Может быть, что-то скажет дама, представившая себя мелкими белыми цветочками? Нет, очень уж они мясистые, прямо попкорн.

Лучше вот эта — изможденная, одухотворенная, кормит с ладони белочку, изучала математику. Наверно, умная.

— Скажите, пожалуйста, вас не посещает?..

— А что вы называете красотой, давайте сначала договоримся о терминах. Красота, по-вашему, относится к разряду категорий или предикатов?

Нет, эта чересчур умна, вот у этой и щечки покруглее, и в глазах больше доброты, чем ума. И изучала все-таки не математику, а классическую филологию. Ведь и само слово «классическая» как-то перекликается с красотой.

— О какой красоте может идти речь при этом кровавом режиме? Когда лучших людей убивают, когда растоптана демократия, население зомбировано, когда за границей стыдно признаться, что ты русская?

Юле даже ненадолго сделалось стыдно от того, что ей совсем не стыдно. Пожалуй, лучше поискать среди не столь возвышенных. Говорят, молодые более циничны, но вот этот, с одной стороны, еще молодой, а с другой — не дилер, а дизайнер. На всякий случай она представилась студенческой фотографией — к молодым испытывают больше доверия.

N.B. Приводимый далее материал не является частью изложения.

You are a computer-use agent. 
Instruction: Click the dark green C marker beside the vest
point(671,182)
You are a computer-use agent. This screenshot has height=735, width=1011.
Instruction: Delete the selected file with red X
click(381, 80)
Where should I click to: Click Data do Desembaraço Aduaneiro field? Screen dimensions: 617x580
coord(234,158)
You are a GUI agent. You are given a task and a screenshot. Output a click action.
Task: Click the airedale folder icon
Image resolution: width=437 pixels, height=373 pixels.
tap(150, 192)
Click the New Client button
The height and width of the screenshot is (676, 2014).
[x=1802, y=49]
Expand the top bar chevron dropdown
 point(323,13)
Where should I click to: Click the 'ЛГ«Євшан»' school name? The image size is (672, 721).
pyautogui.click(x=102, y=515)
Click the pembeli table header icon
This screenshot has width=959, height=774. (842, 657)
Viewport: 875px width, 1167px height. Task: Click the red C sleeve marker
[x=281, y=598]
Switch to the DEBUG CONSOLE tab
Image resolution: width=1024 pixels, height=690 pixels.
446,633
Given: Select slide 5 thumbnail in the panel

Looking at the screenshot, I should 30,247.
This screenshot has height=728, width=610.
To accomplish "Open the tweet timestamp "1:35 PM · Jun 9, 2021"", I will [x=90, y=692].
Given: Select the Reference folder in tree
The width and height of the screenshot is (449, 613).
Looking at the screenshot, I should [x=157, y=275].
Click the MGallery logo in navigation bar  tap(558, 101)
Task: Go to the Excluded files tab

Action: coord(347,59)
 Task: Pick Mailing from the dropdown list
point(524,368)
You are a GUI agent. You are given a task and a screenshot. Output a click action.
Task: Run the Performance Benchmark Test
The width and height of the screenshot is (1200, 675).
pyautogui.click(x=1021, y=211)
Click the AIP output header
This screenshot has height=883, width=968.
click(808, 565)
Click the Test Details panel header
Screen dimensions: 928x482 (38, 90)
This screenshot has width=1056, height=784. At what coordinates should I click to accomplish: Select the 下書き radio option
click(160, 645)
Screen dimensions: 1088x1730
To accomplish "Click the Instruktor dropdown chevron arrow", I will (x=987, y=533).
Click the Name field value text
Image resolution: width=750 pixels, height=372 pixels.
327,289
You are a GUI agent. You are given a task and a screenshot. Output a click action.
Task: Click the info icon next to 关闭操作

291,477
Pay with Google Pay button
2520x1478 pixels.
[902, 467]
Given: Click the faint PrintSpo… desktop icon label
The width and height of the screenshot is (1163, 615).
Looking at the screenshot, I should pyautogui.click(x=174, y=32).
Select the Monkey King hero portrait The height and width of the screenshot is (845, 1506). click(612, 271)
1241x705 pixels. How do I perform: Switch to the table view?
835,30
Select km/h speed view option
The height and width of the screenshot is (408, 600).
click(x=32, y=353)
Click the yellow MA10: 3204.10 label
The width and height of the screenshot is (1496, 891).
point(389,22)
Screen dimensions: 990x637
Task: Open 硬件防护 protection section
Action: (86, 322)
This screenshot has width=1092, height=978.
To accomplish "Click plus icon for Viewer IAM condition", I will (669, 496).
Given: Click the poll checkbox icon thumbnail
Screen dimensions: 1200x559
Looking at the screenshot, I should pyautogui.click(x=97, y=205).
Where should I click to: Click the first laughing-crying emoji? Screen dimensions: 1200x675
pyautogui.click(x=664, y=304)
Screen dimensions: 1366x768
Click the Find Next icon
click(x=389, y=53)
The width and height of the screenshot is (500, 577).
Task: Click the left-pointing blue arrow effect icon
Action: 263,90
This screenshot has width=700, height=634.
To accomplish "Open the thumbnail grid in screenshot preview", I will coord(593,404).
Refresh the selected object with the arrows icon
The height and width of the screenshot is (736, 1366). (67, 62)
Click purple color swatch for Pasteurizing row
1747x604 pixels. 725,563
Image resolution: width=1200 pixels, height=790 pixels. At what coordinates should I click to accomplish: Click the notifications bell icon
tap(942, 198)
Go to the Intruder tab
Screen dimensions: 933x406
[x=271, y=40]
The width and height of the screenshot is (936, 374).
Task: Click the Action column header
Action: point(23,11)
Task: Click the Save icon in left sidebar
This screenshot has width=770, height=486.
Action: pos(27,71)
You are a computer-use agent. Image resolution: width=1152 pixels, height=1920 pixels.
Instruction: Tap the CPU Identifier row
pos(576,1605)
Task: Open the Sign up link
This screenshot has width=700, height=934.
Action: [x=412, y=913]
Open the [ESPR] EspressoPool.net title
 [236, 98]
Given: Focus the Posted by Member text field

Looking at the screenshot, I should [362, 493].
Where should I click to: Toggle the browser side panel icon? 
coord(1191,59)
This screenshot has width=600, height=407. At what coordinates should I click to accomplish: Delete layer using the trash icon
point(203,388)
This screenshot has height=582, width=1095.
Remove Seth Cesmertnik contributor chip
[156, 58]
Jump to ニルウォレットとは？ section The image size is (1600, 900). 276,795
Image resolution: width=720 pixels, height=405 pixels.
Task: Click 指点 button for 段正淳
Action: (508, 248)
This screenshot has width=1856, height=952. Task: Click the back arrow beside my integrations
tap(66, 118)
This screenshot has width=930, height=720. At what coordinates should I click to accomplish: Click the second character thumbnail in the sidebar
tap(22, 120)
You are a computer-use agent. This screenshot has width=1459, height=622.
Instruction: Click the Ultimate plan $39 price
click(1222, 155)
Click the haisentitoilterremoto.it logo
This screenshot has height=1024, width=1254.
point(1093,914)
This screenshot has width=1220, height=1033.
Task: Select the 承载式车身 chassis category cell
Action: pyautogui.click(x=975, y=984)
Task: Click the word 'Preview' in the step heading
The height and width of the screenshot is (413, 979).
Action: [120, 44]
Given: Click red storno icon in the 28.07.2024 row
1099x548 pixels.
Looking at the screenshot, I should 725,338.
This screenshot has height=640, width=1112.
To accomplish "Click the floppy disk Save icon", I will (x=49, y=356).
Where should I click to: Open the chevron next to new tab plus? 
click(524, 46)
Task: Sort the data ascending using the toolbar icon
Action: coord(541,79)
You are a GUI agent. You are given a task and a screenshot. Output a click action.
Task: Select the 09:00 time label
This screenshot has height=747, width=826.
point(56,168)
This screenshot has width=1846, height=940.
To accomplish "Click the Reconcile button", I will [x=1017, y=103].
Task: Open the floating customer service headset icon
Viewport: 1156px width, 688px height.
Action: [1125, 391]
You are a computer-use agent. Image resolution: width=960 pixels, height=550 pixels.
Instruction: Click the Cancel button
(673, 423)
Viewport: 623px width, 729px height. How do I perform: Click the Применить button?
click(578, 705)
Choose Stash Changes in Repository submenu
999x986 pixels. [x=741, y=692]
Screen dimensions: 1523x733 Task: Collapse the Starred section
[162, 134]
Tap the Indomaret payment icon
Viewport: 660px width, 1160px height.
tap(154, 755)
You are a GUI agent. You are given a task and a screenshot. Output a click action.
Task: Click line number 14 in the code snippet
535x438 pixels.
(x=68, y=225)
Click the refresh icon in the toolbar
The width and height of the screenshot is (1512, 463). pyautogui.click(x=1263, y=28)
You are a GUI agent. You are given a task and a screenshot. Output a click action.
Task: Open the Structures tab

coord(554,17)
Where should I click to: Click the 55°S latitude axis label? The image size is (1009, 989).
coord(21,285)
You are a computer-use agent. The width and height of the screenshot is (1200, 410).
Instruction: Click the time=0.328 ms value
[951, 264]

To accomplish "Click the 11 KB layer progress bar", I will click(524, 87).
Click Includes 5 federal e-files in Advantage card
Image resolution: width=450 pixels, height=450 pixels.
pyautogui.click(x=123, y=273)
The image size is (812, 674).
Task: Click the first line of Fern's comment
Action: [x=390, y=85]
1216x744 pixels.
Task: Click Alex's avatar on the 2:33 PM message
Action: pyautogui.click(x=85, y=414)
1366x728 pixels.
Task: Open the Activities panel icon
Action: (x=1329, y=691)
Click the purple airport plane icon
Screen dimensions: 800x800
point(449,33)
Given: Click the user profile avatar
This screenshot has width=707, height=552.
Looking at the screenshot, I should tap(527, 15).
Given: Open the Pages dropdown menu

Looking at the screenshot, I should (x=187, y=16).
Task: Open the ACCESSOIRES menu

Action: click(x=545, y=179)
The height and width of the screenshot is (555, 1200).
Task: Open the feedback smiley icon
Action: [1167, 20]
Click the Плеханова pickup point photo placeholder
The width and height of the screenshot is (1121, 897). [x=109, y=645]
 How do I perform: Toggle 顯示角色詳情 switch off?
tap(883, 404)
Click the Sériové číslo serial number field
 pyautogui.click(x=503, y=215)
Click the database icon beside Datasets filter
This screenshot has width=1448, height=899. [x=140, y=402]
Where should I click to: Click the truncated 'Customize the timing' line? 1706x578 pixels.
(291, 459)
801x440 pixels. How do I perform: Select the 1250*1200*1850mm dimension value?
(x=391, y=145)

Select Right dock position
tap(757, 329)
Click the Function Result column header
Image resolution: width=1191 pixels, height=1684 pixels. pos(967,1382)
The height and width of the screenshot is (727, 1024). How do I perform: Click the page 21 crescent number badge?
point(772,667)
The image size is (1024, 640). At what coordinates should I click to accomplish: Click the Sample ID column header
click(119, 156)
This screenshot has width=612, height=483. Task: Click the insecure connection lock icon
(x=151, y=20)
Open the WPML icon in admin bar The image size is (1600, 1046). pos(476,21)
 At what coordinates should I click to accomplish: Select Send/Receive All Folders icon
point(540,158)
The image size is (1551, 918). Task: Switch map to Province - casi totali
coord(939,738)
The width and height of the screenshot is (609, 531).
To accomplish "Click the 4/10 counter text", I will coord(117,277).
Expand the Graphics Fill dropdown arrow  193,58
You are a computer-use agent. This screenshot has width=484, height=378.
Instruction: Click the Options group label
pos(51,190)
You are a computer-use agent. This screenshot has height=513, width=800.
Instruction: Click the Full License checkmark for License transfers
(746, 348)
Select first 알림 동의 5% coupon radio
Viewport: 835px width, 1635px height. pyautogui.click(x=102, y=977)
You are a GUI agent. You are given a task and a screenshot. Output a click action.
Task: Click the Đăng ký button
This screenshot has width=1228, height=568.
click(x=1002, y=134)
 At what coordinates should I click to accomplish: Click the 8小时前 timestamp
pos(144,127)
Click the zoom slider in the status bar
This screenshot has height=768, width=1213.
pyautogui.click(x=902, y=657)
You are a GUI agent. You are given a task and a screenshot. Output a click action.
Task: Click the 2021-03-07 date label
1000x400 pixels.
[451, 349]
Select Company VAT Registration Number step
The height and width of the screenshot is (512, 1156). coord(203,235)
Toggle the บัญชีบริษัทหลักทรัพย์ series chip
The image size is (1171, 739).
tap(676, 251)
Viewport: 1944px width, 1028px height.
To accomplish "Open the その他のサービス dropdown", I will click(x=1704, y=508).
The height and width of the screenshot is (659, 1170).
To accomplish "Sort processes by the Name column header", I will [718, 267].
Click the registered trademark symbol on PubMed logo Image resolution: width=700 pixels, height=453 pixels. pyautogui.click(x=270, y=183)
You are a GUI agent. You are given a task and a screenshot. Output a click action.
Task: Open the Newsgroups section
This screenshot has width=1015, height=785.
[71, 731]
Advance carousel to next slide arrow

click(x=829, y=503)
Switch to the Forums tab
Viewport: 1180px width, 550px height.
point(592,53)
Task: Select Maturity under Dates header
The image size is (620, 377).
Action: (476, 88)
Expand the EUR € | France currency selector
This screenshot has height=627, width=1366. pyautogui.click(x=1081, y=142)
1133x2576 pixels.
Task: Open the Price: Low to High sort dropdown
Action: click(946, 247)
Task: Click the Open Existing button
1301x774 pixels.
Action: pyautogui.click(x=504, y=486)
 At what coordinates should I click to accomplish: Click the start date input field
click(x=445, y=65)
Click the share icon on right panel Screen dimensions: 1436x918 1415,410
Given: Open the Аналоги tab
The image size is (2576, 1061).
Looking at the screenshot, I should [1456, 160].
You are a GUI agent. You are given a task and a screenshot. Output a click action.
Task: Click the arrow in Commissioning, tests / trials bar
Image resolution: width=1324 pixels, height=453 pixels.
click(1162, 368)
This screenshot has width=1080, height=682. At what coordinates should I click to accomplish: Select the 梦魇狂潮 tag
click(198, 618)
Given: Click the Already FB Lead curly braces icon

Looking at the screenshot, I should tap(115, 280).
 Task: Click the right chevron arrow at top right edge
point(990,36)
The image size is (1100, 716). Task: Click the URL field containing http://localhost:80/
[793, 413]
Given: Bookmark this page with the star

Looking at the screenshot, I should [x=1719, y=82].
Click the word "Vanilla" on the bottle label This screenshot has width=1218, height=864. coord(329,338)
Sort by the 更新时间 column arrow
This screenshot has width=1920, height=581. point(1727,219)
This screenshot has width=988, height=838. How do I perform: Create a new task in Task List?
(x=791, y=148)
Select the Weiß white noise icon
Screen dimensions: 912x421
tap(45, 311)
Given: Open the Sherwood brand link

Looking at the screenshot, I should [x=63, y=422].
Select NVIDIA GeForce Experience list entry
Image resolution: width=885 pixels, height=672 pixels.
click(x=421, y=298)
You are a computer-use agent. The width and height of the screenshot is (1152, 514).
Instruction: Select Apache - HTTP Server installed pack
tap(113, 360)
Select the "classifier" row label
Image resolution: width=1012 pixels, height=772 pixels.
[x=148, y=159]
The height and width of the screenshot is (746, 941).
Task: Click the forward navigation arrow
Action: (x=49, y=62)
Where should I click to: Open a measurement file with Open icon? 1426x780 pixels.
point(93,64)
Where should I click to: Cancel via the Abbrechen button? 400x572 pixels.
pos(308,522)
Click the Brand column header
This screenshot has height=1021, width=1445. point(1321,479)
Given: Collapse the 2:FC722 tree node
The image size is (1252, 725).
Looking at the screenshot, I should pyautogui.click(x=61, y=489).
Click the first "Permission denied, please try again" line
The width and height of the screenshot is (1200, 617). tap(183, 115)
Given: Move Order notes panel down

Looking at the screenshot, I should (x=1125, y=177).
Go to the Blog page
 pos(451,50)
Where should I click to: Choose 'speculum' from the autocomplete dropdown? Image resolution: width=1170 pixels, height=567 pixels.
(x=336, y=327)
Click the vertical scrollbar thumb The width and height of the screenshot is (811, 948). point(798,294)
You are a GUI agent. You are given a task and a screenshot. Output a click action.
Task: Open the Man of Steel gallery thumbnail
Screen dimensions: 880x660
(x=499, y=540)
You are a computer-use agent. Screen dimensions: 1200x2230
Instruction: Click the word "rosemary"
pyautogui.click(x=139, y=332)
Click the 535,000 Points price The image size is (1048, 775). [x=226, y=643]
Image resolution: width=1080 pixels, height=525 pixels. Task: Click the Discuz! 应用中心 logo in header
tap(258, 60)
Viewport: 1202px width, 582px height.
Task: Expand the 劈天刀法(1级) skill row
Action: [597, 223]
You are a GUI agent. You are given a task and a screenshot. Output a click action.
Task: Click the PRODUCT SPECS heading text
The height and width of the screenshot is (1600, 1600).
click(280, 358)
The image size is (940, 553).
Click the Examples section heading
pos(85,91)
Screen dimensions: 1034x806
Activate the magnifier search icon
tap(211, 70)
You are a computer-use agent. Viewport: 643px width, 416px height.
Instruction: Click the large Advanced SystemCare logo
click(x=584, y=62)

— Я всегда восхищалась дизайнерами. Романтики мечтают о неземной красоте, а дизайнеры создают красоту на земле.

— Я не просто дизайнер, я человек с невероятным творческим потенциалом. Я сочиняю музыку, пишу стихи, рассказы, из меня просто прет. Не могу полностью выложиться в чем-то одном. Но ты же знаешь, кто сегодня считается знаменитым, везде же все проплачено!

Оказалось, он учился в одном классе с какой-то эстрадной певицей (что-то вроде бы краем уха слышала), и его бесит, что ее поклонники и поклонницы постоянно набиваются в его френды, чтобы получить какие-то ее вещички или автографы, а его творчеством совсем не интересуются. Юля поделилась с ним своей давней мыслью, что цивилизация есть движение от дикости к пошлости, к тиражированию и удешевлению красоты, и он ответил, что она, кажется, что-то понимает, и обещал послать ей свои стихи. Однако назавтра постучался к ней с совершенно другим вопросом:

— У меня сколько сейчас времени? Никак в инфо время не установлю. Так что у тебя написано, сколько у меня сейчас времени? Ага, ладно...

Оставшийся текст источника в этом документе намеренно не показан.